(Beginning of Text excerpt)
This reminds me of the scene in C.S. Lewis’ The Lion, The Witch and The Wardrobe when the young child Susan first hears about the Great Lion, Aslan. Understandably, she was afraid. Even a child knows that a lion can effortlessly tear a human apart.
So, she asks Mr. Beaver the obvious question, “Is he quite safe?”
"Safe?" said Mr Beaver ..."Who said anything about safe?! 'Course he isn't safe. But he's good. He's the King, I tell you.”
There is something here that we need to recover about our vision of God. We are so glib with the Lord. This story of Ananias and Sapphira pushes up against our flippancy, doesn’t it?
Please read a little further and let me make a few more observations, that perhaps, still linger. This story in Acts has a symbolic “echo” to the story of Adam and Eve. Adam and Eve were living in idyllic conditions. Generosity was the standard practice in the garden, but God made one request. “Don’t eat the fruit… for on that day you shall surely die.” They ate the fruit, and they were immediately excised from the community. Kicked out.
Here’s the thing: their punishment was laced with mercy. See, God removed Adam and Eve from the garden so that their corrupted selves would die. In the garden with God, they would have lived forever. So they had to leave. Death is awful, but living eternally in their sinful state is worse. There is a mercy in God’s justice. Similarly, Ananias and Sapphira sinned and were immediately excised from the community. The cancer would not spread. So many people were protected from the horror that could have ensued. This punishment too was laced with mercy.
So were Ananias and Sapphira Christians? Are they with the Lord? I think so. Why doubt it? They were meaningfully a part of the spirit-filled community of God. Were they an utter and total mess? Yes, that too. Perhaps the best evidence that they were Christians is the harsh punishment itself. In the Bible, God’s most severe judgments are always against his own people--not the “gentiles” and “skeptics.”
When we fear death above all things, it shrinks our imagination, and we become unable to sit under difficult stories like this one.
Death is an awful thing. It has caused me to pause even as I type this short letter. But, somewhere along the way we have come to believe that there is nothing worse than death. That death is the worst possible fate for Ananias and Sapphira. Every soldier knows that there are worse things than death, and for that reason he will jump in front of a bullet. Have we forgotten this? What a small life we live when death has become our slave master.
When we fear death above all things, it shrinks our imagination, and we become unable to sit under difficult stories like this one. The puzzling part of this story is not the fate given to Ananias and Sapphira. The puzzling question is why isn’t this even more common?! Why is this story the exception to the rule? God has the right and the responsibility to punish all sin and injustice. Why not strike me dead too?! He would be justified in doing so.
It is because our Father in Heaven is slow to anger and abounding in mercy and grace. The Lion does roar on occasion. But God’s holiness is never transformed into bald anger. It is always laced with grace and mercy.
Let us not be glib with our Holy King.
Let us not see ourselves as morally superior to God (as if we can even see all the angles).
Let us not be slaves to death.
Let us not be presumptuous with God’s patience.
Instead, let us humbly sit under God’s mercy which was secured by his own Son, who was struck dead, so that our death would not last forever. Amen.
(End of Text excerpt)
(Beginning of Material provided)
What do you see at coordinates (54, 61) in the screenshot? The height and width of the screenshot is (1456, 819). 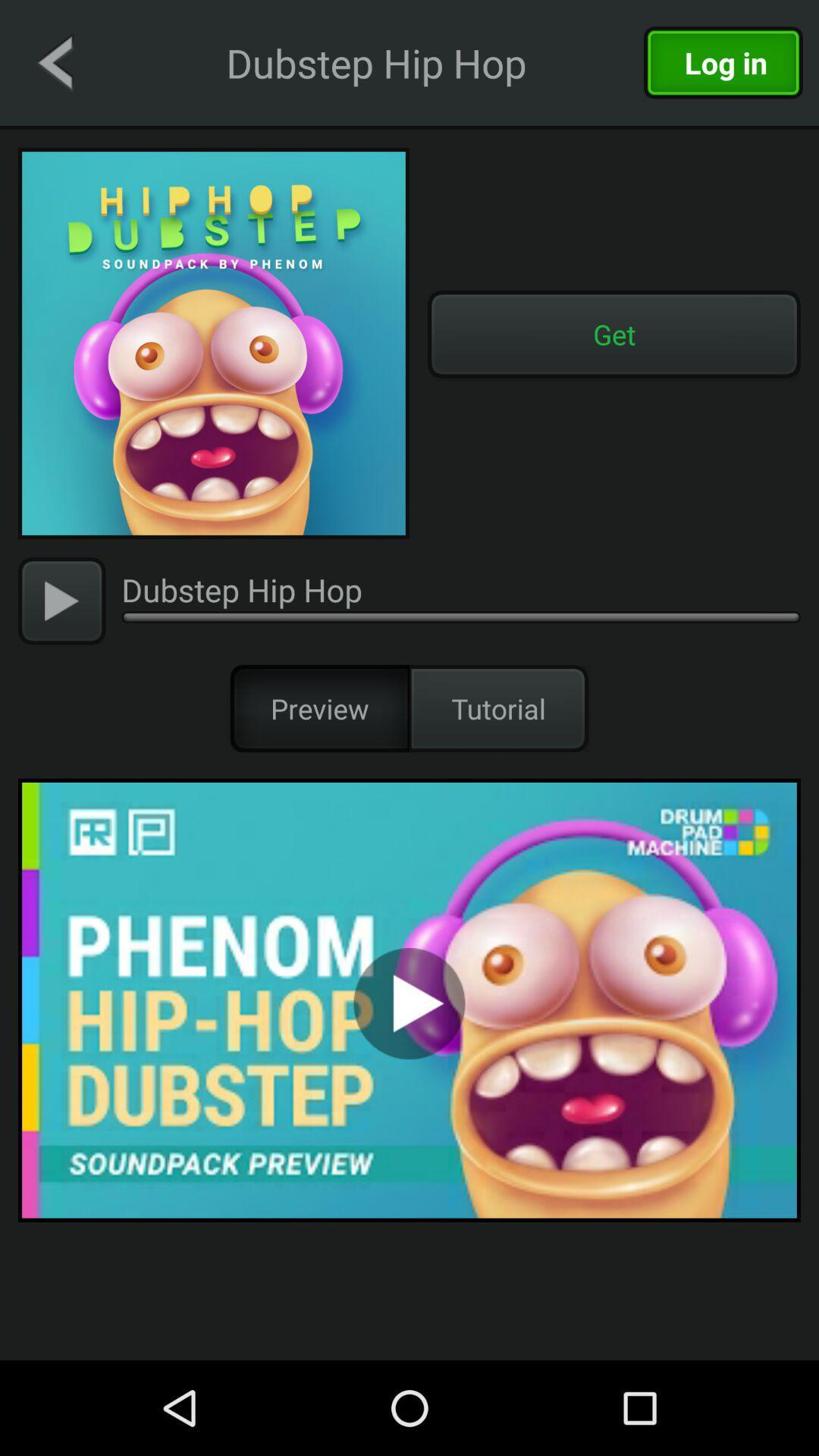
(End of Material provided)
What to work on:
In the reflection on Ananias and Sapphira, what question does Susan ask Mr. Beaver about Aslan?

Solution to this problem:
"Is he quite safe?"